— What is expected —
Retype every one of the records below, line for line, with no changes to any character.

** Start of The records **

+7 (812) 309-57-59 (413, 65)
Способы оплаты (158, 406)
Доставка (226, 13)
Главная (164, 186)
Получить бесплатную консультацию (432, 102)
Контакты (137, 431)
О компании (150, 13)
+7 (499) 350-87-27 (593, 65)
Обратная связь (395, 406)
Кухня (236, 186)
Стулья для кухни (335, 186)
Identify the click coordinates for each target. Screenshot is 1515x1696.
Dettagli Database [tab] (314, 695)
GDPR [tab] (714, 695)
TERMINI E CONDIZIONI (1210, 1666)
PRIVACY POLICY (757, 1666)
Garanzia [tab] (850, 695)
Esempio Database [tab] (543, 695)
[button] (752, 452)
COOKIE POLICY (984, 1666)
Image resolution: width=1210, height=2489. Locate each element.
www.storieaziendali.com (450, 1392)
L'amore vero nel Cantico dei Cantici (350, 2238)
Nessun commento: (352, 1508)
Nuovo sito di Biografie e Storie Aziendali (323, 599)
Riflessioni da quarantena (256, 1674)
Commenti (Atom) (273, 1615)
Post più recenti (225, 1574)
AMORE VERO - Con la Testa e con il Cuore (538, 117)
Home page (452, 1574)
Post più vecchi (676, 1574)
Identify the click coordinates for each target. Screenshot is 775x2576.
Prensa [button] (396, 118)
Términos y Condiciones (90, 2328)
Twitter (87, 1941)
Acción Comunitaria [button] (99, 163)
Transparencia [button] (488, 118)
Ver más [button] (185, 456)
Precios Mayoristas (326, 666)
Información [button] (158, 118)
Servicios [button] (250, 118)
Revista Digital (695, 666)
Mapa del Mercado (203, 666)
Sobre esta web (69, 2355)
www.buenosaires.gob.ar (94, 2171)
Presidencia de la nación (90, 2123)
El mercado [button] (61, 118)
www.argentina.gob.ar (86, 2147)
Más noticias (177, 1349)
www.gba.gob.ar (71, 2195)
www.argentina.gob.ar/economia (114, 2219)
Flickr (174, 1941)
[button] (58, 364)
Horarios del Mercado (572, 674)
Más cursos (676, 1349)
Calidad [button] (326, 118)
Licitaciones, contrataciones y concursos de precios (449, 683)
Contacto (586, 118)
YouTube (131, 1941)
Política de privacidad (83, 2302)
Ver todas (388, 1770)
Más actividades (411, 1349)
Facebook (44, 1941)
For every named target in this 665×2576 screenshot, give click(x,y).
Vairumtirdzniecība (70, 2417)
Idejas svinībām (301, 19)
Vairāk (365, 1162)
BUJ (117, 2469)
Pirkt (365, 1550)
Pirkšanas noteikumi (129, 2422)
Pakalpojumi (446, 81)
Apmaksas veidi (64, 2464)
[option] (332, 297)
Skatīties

** End of The records **

— Exercise response —
+7 (812) 309-57-59 (413, 65)
Способы оплаты (158, 406)
Доставка (226, 13)
Главная (164, 186)
Получить бесплатную консультацию (432, 102)
Контакты (137, 431)
О компании (150, 13)
+7 (499) 350-87-27 (593, 65)
Обратная связь (395, 406)
Кухня (236, 186)
Стулья для кухни (335, 186)
Identify the click coordinates for each target. Screenshot is 1515x1696.
Dettagli Database [tab] (314, 695)
GDPR [tab] (714, 695)
TERMINI E CONDIZIONI (1210, 1666)
PRIVACY POLICY (757, 1666)
Garanzia [tab] (850, 695)
Esempio Database [tab] (543, 695)
[button] (752, 452)
COOKIE POLICY (984, 1666)
Image resolution: width=1210, height=2489. Locate each element.
www.storieaziendali.com (450, 1392)
L'amore vero nel Cantico dei Cantici (350, 2238)
Nessun commento: (352, 1508)
Nuovo sito di Biografie e Storie Aziendali (323, 599)
Riflessioni da quarantena (256, 1674)
Commenti (Atom) (273, 1615)
Post più recenti (225, 1574)
AMORE VERO - Con la Testa e con il Cuore (538, 117)
Home page (452, 1574)
Post più vecchi (676, 1574)
Identify the click coordinates for each target. Screenshot is 775x2576.
Prensa [button] (396, 118)
Términos y Condiciones (90, 2328)
Twitter (87, 1941)
Acción Comunitaria [button] (99, 163)
Transparencia [button] (488, 118)
Ver más [button] (185, 456)
Precios Mayoristas (326, 666)
Información [button] (158, 118)
Servicios [button] (250, 118)
Revista Digital (695, 666)
Mapa del Mercado (203, 666)
Sobre esta web (69, 2355)
www.buenosaires.gob.ar (94, 2171)
Presidencia de la nación (90, 2123)
El mercado [button] (61, 118)
www.argentina.gob.ar (86, 2147)
Más noticias (177, 1349)
www.gba.gob.ar (71, 2195)
www.argentina.gob.ar/economia (114, 2219)
Flickr (174, 1941)
[button] (58, 364)
Horarios del Mercado (572, 674)
Más cursos (676, 1349)
Calidad [button] (326, 118)
Licitaciones, contrataciones y concursos de precios (449, 683)
Contacto (586, 118)
YouTube (131, 1941)
Política de privacidad (83, 2302)
Ver todas (388, 1770)
Más actividades (411, 1349)
Facebook (44, 1941)
For every named target in this 665×2576 screenshot, give click(x,y).
Vairumtirdzniecība (70, 2417)
Idejas svinībām (301, 19)
Vairāk (365, 1162)
BUJ (117, 2469)
Pirkt (365, 1550)
Pirkšanas noteikumi (129, 2422)
Pakalpojumi (446, 81)
Apmaksas veidi (64, 2464)
[option] (332, 297)
Skatīties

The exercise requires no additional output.